### Work required
When you reach the line in the data below that contains "Instruction: Select the 5分 period tab", please start repeating lines exactly, and stop after the line that contains "Task: Select the Schedule change status label", repeating nothing else.

(Dataset entries)
━━━━━━━━━━━━━━━━

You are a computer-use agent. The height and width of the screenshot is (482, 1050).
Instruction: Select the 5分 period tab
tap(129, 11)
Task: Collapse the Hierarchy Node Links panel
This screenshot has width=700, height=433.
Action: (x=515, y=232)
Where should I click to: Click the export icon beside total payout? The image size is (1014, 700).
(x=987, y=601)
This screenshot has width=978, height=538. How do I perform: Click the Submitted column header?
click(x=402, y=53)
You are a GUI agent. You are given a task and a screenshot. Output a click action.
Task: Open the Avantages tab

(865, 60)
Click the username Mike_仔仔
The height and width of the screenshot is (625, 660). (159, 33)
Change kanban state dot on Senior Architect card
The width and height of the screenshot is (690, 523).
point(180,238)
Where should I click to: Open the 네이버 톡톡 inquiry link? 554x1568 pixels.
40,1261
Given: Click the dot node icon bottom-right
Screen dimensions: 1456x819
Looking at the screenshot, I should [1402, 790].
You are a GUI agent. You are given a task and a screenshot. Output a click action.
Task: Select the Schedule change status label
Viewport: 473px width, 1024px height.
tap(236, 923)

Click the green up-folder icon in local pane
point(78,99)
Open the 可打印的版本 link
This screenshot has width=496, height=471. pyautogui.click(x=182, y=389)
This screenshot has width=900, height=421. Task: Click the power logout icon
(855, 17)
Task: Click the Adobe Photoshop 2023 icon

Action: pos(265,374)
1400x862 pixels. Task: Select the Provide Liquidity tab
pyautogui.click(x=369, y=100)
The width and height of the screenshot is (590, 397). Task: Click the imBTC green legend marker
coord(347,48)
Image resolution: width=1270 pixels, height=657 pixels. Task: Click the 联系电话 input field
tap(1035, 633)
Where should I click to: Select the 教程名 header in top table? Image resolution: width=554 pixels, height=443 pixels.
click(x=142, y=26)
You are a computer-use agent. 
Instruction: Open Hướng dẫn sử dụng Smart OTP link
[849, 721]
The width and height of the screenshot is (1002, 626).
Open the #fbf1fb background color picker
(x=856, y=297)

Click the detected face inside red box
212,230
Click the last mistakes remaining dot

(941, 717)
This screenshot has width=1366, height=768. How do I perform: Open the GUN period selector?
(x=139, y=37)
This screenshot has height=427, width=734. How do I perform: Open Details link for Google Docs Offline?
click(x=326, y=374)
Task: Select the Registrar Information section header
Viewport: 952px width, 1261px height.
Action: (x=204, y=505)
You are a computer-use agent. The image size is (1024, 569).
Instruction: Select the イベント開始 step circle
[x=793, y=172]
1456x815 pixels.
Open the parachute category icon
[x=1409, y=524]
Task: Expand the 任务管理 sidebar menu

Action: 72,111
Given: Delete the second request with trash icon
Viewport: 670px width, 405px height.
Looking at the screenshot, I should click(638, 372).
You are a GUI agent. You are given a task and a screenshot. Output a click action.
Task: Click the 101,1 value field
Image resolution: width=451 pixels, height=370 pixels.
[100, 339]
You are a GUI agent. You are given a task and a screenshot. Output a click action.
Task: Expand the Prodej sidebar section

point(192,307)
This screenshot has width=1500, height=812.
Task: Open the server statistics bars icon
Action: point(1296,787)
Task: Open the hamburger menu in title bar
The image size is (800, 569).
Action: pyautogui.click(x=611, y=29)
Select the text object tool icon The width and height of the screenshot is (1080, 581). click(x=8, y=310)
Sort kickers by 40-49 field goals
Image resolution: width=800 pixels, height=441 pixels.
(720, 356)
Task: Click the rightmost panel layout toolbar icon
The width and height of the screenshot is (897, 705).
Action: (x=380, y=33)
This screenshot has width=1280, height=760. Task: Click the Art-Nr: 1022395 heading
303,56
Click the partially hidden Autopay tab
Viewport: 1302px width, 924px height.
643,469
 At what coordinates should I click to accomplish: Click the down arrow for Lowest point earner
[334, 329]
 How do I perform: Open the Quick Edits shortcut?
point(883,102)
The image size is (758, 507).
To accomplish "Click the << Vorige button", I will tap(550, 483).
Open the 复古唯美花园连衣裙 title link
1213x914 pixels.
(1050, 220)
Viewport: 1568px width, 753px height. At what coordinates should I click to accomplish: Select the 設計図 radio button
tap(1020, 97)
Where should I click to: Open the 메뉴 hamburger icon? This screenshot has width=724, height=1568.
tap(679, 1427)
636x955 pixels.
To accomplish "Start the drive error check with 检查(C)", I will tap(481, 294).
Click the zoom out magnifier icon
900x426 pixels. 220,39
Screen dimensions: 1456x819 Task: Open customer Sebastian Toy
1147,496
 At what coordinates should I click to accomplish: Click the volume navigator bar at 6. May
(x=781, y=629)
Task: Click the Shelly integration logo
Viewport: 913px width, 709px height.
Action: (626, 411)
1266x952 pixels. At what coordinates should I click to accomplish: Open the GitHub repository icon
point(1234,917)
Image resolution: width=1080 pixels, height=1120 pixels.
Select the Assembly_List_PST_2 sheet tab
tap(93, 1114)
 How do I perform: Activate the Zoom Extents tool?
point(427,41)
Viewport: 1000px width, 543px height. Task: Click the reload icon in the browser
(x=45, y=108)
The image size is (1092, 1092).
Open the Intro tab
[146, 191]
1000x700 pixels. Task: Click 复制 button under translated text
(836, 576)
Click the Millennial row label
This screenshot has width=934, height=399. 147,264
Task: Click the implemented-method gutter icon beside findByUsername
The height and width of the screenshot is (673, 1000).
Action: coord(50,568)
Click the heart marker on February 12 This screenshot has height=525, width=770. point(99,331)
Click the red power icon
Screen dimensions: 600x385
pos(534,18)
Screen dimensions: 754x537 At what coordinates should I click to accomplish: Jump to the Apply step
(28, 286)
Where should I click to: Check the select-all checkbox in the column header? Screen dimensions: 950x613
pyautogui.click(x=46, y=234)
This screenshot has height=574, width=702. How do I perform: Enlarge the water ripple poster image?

━━━━━━━━━━━━━━━━

### Response to the exercise
Instruction: Select the 5分 period tab
tap(129, 11)
Task: Collapse the Hierarchy Node Links panel
This screenshot has width=700, height=433.
Action: (x=515, y=232)
Where should I click to: Click the export icon beside total payout? The image size is (1014, 700).
(x=987, y=601)
This screenshot has width=978, height=538. How do I perform: Click the Submitted column header?
click(x=402, y=53)
You are a GUI agent. You are given a task and a screenshot. Output a click action.
Task: Open the Avantages tab

(865, 60)
Click the username Mike_仔仔
The height and width of the screenshot is (625, 660). (159, 33)
Change kanban state dot on Senior Architect card
The width and height of the screenshot is (690, 523).
point(180,238)
Where should I click to: Open the 네이버 톡톡 inquiry link? 554x1568 pixels.
40,1261
Given: Click the dot node icon bottom-right
Screen dimensions: 1456x819
Looking at the screenshot, I should [1402, 790].
You are a GUI agent. You are given a task and a screenshot. Output a click action.
Task: Select the Schedule change status label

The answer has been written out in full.